Start of Data supplied

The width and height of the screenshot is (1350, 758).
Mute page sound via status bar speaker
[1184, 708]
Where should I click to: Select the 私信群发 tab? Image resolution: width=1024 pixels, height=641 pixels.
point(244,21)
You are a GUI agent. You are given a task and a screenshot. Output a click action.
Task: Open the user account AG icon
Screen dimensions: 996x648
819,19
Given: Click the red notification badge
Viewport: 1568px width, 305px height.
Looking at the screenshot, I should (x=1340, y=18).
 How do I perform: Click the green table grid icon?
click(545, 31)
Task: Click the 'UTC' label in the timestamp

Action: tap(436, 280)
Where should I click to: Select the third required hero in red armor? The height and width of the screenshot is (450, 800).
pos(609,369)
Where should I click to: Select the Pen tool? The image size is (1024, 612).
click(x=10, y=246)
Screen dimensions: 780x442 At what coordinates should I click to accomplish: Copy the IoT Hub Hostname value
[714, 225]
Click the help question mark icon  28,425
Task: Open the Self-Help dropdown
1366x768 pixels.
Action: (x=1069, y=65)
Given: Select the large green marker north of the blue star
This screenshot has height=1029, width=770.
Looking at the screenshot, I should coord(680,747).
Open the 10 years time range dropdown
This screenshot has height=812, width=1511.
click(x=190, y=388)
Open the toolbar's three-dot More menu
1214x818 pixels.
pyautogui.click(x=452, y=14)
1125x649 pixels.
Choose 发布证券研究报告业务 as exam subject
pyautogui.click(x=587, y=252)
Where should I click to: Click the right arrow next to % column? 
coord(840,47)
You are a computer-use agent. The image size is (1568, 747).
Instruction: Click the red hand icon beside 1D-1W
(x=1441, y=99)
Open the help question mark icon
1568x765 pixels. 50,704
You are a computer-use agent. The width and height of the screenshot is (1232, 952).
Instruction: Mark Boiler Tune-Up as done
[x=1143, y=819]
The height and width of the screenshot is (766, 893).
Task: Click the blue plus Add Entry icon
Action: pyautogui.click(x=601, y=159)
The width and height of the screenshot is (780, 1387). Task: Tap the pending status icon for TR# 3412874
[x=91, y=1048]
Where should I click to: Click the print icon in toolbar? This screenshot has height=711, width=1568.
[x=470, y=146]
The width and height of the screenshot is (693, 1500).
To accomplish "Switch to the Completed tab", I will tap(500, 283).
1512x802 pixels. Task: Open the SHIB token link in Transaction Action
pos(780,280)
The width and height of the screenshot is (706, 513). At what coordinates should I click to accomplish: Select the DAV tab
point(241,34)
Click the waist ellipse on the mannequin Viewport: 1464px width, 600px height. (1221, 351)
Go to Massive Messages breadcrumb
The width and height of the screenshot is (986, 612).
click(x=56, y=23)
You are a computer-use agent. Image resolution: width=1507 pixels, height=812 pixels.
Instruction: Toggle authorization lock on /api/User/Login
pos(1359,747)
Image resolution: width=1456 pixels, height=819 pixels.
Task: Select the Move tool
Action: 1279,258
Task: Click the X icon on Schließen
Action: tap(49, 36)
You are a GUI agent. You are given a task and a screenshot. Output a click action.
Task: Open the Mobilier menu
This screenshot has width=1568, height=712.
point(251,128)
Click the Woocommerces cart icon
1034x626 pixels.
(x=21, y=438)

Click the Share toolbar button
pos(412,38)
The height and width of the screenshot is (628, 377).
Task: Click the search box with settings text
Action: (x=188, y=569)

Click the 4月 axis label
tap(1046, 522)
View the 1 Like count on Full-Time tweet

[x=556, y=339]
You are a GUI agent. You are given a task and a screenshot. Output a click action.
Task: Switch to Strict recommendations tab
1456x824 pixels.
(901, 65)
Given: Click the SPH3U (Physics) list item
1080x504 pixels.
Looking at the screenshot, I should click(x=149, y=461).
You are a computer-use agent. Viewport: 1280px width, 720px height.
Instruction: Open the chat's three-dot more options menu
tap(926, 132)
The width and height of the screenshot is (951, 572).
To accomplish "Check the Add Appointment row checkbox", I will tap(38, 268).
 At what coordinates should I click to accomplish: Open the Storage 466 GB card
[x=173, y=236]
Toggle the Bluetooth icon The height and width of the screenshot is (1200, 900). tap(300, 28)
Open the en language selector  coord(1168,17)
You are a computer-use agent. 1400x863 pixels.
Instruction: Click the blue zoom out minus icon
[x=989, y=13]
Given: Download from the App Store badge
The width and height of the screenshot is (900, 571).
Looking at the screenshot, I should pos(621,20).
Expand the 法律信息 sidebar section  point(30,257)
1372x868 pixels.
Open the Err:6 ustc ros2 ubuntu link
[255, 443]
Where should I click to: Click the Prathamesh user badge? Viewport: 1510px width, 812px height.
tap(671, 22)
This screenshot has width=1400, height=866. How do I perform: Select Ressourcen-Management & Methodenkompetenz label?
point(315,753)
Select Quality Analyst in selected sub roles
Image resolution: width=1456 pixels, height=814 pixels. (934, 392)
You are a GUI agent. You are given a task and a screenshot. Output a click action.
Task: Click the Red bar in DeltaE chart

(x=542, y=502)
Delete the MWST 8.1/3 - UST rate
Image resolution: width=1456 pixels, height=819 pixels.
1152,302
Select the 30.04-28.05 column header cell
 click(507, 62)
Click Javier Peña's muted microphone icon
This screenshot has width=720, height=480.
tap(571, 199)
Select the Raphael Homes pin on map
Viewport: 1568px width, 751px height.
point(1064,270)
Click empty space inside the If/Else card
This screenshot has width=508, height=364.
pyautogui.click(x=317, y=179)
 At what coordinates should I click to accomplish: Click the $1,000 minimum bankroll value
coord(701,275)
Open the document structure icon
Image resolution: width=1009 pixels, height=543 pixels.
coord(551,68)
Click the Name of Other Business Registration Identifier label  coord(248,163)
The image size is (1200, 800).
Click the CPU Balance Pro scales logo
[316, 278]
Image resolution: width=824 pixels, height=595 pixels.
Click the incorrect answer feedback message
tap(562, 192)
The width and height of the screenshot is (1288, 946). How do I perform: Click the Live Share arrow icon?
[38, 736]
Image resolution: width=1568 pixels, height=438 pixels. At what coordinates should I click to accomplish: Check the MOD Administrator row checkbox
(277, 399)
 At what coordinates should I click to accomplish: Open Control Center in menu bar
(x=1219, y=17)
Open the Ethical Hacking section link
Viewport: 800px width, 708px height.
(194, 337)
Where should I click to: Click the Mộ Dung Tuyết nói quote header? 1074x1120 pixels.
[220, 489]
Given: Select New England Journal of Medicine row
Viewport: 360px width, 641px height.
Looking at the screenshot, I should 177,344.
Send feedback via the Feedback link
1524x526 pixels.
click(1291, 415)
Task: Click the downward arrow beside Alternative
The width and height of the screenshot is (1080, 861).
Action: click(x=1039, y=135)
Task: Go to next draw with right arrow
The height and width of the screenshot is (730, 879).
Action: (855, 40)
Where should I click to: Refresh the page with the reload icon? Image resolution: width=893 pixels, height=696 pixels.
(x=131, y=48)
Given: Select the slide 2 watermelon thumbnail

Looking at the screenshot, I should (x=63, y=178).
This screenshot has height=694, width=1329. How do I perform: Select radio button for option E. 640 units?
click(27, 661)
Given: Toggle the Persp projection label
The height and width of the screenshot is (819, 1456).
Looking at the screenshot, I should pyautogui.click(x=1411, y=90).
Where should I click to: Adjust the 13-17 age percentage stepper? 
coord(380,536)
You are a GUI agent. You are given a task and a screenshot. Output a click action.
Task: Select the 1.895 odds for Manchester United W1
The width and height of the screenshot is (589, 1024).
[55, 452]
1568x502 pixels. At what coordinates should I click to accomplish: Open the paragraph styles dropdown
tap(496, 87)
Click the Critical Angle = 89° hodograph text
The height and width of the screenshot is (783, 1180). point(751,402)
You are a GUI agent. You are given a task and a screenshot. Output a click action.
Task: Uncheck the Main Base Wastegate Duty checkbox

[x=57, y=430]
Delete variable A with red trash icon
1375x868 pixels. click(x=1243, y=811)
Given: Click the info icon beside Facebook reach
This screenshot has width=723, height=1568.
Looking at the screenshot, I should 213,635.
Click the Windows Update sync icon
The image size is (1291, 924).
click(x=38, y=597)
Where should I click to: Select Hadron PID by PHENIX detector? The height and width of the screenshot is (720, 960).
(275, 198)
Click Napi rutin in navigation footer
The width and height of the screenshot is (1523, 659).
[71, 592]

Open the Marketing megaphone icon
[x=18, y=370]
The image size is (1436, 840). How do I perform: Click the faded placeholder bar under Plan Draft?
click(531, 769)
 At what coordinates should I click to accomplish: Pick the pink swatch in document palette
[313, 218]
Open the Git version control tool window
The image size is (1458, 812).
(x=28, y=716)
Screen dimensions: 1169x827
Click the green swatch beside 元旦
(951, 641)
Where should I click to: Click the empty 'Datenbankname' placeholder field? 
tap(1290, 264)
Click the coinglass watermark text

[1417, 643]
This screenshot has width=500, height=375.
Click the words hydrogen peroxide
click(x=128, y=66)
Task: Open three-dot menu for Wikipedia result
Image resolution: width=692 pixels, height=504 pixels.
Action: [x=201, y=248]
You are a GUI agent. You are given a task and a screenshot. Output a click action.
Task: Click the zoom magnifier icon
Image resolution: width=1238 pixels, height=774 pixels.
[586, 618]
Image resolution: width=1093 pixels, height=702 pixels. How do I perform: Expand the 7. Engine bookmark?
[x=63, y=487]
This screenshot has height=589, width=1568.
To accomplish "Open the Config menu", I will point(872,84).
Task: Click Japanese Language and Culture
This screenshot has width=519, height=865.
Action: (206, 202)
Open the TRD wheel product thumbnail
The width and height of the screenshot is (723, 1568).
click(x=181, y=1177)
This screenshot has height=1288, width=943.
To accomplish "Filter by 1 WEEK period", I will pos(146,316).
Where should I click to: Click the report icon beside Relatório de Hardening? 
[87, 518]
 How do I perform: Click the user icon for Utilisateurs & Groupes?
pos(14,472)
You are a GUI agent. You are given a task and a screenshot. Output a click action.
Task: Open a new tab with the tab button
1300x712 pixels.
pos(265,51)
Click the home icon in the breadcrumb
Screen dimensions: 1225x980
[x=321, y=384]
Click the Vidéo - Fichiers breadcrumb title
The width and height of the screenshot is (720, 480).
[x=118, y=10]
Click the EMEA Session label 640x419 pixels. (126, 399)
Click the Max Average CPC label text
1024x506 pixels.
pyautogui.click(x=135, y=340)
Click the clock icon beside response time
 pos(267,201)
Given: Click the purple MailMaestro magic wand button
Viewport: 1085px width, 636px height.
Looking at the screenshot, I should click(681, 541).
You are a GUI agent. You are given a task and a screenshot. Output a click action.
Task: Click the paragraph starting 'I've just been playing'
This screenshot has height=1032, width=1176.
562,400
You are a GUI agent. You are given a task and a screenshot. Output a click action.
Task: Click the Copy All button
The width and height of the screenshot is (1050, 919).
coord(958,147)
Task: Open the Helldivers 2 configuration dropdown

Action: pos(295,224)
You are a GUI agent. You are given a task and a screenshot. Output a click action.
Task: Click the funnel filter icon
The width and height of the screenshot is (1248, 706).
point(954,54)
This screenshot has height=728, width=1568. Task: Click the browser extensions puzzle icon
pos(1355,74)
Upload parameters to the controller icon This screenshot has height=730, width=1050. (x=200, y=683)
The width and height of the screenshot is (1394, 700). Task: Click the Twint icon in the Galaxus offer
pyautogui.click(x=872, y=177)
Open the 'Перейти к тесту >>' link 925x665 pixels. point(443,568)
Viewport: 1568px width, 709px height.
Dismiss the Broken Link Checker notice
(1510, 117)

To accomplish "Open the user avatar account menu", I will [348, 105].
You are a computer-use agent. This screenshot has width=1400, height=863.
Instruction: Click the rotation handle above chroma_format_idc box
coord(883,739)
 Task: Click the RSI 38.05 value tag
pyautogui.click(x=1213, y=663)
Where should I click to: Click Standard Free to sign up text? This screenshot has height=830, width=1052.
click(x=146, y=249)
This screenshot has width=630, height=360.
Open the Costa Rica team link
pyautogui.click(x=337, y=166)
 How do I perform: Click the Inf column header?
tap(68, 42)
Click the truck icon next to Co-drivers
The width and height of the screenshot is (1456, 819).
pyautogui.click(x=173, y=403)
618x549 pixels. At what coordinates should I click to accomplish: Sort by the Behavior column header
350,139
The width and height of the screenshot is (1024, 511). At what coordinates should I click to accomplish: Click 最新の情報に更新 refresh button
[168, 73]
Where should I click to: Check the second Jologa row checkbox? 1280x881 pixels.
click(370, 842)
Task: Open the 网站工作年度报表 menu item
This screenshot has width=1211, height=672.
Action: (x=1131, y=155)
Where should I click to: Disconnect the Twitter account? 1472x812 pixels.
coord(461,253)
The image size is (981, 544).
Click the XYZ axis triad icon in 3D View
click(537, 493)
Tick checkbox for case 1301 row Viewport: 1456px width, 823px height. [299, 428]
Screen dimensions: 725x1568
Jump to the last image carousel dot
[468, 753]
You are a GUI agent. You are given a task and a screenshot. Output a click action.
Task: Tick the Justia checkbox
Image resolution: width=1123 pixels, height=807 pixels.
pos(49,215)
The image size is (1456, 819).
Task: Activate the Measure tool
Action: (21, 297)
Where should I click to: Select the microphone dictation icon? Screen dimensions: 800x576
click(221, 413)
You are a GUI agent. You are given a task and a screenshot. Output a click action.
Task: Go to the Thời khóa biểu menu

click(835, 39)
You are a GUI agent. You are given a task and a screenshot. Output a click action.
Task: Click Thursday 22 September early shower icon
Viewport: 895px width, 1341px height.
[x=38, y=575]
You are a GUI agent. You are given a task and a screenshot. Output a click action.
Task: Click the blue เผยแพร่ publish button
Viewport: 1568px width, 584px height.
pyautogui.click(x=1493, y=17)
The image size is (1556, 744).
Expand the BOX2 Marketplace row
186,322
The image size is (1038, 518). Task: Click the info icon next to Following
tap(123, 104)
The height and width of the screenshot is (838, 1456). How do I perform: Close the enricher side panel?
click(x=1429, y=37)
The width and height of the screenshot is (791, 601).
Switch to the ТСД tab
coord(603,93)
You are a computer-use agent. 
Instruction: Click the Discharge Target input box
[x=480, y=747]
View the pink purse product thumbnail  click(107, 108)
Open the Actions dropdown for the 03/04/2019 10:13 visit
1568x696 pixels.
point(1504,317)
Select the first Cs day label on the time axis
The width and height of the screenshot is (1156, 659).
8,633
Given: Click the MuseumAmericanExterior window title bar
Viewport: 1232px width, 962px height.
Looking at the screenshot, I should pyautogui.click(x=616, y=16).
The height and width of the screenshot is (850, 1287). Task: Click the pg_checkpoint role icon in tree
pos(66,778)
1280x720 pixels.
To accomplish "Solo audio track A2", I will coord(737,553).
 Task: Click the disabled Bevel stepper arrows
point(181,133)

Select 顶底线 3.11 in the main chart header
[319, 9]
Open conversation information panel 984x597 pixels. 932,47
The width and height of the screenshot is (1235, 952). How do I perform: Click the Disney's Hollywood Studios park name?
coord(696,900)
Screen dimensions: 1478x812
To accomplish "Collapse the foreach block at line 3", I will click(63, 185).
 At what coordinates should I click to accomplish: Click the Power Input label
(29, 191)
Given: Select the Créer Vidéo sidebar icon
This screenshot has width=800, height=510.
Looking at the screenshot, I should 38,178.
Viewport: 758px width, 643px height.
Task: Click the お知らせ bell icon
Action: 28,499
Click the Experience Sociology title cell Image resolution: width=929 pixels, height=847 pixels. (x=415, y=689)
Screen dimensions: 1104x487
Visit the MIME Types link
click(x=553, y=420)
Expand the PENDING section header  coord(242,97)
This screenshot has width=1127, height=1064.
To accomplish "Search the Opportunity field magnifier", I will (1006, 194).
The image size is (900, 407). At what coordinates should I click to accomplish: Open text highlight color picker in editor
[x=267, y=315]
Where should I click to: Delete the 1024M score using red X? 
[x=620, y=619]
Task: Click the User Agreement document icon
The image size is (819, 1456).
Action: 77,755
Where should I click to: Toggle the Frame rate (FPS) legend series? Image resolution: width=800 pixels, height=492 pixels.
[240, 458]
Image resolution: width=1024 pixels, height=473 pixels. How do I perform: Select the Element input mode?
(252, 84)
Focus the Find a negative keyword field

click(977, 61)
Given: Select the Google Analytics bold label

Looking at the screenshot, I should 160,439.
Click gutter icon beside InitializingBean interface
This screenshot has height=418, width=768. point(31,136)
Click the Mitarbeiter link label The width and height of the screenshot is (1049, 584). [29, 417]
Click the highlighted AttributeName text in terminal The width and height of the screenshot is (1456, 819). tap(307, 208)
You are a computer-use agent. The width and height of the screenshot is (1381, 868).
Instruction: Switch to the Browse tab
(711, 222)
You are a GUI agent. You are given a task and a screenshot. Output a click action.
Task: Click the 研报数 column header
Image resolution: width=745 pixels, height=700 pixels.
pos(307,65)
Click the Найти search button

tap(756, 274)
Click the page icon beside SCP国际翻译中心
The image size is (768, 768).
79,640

End of Data supplied

> _Short problem_: Repeat the entries word for word, from the first line through the line that contains "Looking at the screenshot, I should coord(680,747).".

> _Result below_:
The width and height of the screenshot is (1350, 758).
Mute page sound via status bar speaker
[1184, 708]
Where should I click to: Select the 私信群发 tab? Image resolution: width=1024 pixels, height=641 pixels.
point(244,21)
You are a GUI agent. You are given a task and a screenshot. Output a click action.
Task: Open the user account AG icon
Screen dimensions: 996x648
819,19
Given: Click the red notification badge
Viewport: 1568px width, 305px height.
Looking at the screenshot, I should (x=1340, y=18).
 How do I perform: Click the green table grid icon?
click(545, 31)
Task: Click the 'UTC' label in the timestamp

Action: tap(436, 280)
Where should I click to: Select the third required hero in red armor? The height and width of the screenshot is (450, 800).
pos(609,369)
Where should I click to: Select the Pen tool? The image size is (1024, 612).
click(x=10, y=246)
Screen dimensions: 780x442 At what coordinates should I click to accomplish: Copy the IoT Hub Hostname value
[714, 225]
Click the help question mark icon  28,425
Task: Open the Self-Help dropdown
1366x768 pixels.
Action: (x=1069, y=65)
Given: Select the large green marker north of the blue star
This screenshot has height=1029, width=770.
Looking at the screenshot, I should coord(680,747).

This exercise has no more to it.